<i>Copyright (c) Recommenders contributors.</i>

<i>Licensed under the MIT License.</i>

# Template

Title of the notebooks should be concise and it's at heading-1 level, i.e., with one "#" in the markdown code.

Right under the notebook title, a brief introduction of the notebook is placed. Usually this will be what technical/business problems that the technical contents in this notebook try to solve.

**Example**:

This notebook shows how to set a version check for Recommenders.

## 0 Global settings

Heading-2 level is for each sections in the notebook. It starts from 0, where it is usually about global settings such as module imports, global variable definitions, etc. 
Name of the section starts with a capital letter. 

#### Module imports

It is a good practice to add all the imports in the first cell. 

In [1]:
import sys
import tensorflow as tf
import numpy as np
import pandas as pd
tf.get_logger().setLevel('ERROR')  # only show error messages



from recommenders.utils.timer import Timer
from recommenders.datasets import movielens
from recommenders.datasets.python_splitters import python_chrono_split
from recommenders.evaluation.python_evaluation import (
    map, ndcg_at_k, precision_at_k, recall_at_k
)

from recommenders.models.attrec.attrec import AttRec
from recommenders.models.attrec.dataIterator import DataIterator
from recommenders.utils.constants import SEED as DEFAULT_SEED
from recommenders.utils.notebook_utils import store_metadata

print(f"System version: {sys.version}")
print(f"Tensorflow version: {tf.__version__}")
print("AttRec module imported successfully!")

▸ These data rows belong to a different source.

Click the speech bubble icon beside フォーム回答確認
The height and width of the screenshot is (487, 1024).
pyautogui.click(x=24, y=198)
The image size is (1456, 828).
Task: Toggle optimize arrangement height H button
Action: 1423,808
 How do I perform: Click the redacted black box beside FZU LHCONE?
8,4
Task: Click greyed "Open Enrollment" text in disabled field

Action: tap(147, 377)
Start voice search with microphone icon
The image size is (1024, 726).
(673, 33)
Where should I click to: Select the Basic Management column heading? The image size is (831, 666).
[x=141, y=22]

System version: 3.12.7 | packaged by Anaconda, Inc. | (main, Oct  4 2024, 08:22:19) [Clang 14.0.6 ]
Tensorflow version: 2.18.0
AttRec module imported successfully!


#### Global variables

For the convenience of parameterizing notebook tests, tagging of "parameters" can be added to the cell such that variables in the cell can be found by `papermill` in testing. 

In [2]:
RECOMMENDERS_VERSION = "0.1.1"

In [3]:
# top k items to recommend
TOP_K = 50

# Select MovieLens data size: 100k, 1m, 10m, or 20m
MOVIELENS_DATA_SIZE = '100k'

# Model parameters
EPOCHS = 30
BATCH_SIZE = 256

SEED = DEFAULT_SEED  # Set None for non-deterministic results

In [4]:
df = movielens.load_pandas_df(
    size=MOVIELENS_DATA_SIZE,
    header=["userID", "itemID", "rating", "timestamp"]
)

df.head()

100%|██████████| 4.81k/4.81k [00:02<00:00, 2.30kKB/s]

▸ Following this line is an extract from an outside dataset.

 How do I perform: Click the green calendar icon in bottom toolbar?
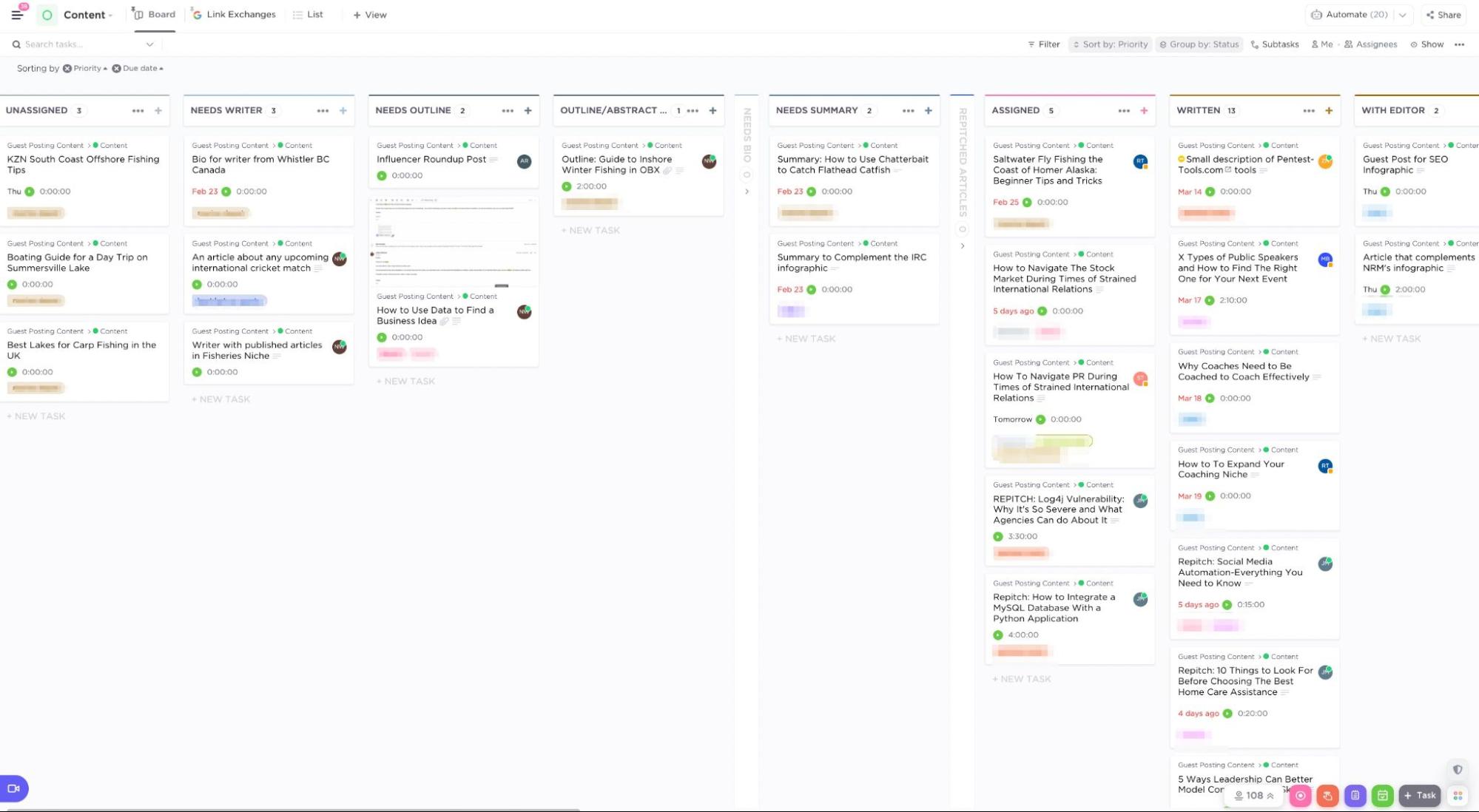click(1382, 796)
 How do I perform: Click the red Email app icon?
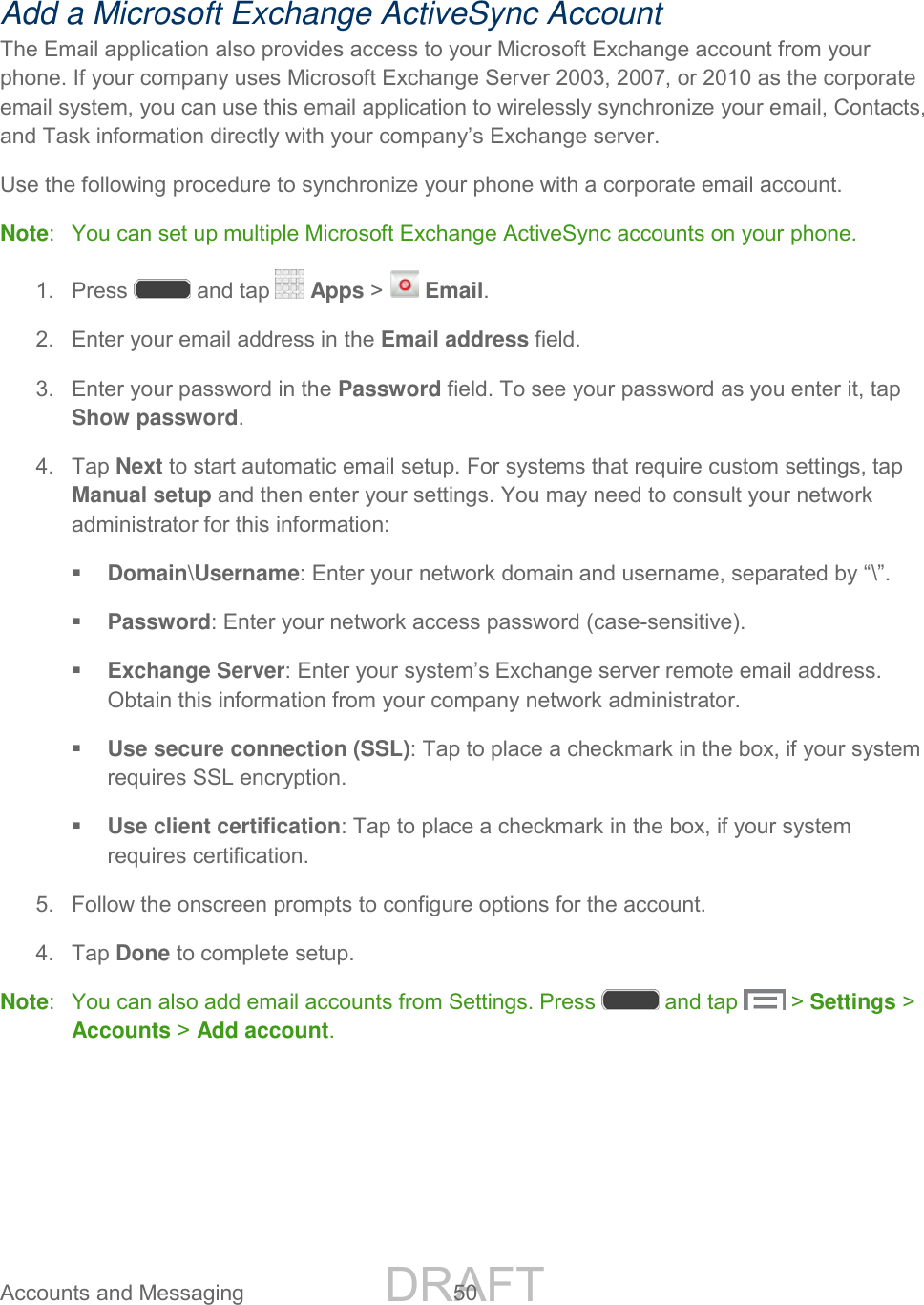click(x=405, y=284)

Unnamed: 0,userID,itemID,rating,timestamp
0,196,242,3.0,881250949
1,186,302,3.0,891717742
2,22,377,1.0,878887116
3,244,51,2.0,880606923
4,166,346,1.0,886397596


In [10]:
import os
def create_train_test(df, seq_counts=5, target_counts=3, save_dir='processed_data', is_Save=True):
    """
    Splits the dataset into train/test sets with user-item sequences.

    Args:
        data_path (str): Path to the user-item interaction data file.
        seq_counts (int): Length of input sequences.
        target_counts (int): Number of items to predict.
        save_dir (str): Directory to save the train/test data.
        is_save (bool): Whether to save the datasets and metadata.

    Returns:
        train (pd.DataFrame): Training data.
        test (pd.DataFrame): Testing data.
        user_all_items (dict): Mapping of users to their full item interaction lists.
        all_user_count (int): Total number of unique users.
        all_item_count (int): Total number of unique items.
        user_map (dict): Mapping of original user IDs to remapped IDs.
        item_map (dict): Mapping of original item IDs to remapped IDs.
    """
    # Ensure the save directory exists
    if not os.path.exists(save_dir):
        os.makedirs(save_dir)

    # # Load data
    data_path = '/Users/leeisbadk/recommenders/examples/99_model_attrec/ml-100k/ml-100k/u.data'
    data = pd.read_csv(data_path, sep='\t', header=None, names=['user_id', 'item_id', 'rating', 'timestamp'])
    # Remap user and item IDs to start from 1
    user_map = {uid: i for i, uid in enumerate(data['user_id'].unique())}
    item_map = {iid: i for i, iid in enumerate(data['item_id'].unique())}
    data['user_id'] = data['user_id'].map(user_map)
    data['item_id'] = data['item_id'].map(item_map)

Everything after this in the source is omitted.